• **Data**

^^^^^^^^

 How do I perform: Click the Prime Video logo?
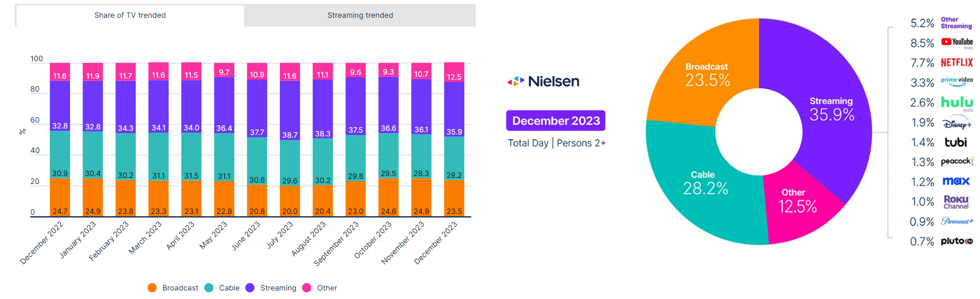956,81
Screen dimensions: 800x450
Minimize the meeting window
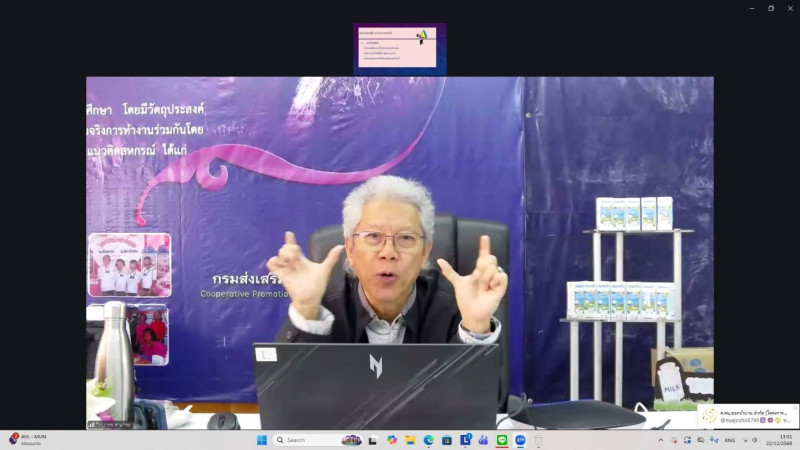point(752,8)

^^^^^^^^

Everything in the listing, except its images, should be set down exactly.

• **Answer area**
 How do I perform: Click the Prime Video logo?
956,81
Screen dimensions: 800x450
Minimize the meeting window
point(752,8)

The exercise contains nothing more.